Data records:
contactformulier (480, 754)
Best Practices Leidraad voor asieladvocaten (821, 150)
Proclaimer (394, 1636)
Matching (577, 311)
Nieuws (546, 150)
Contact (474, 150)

**How to complete this task**.
Start at the top line of the records and retype them all exactly.

**Answer to this task**.
contactformulier (480, 754)
Best Practices Leidraad voor asieladvocaten (821, 150)
Proclaimer (394, 1636)
Matching (577, 311)
Nieuws (546, 150)
Contact (474, 150)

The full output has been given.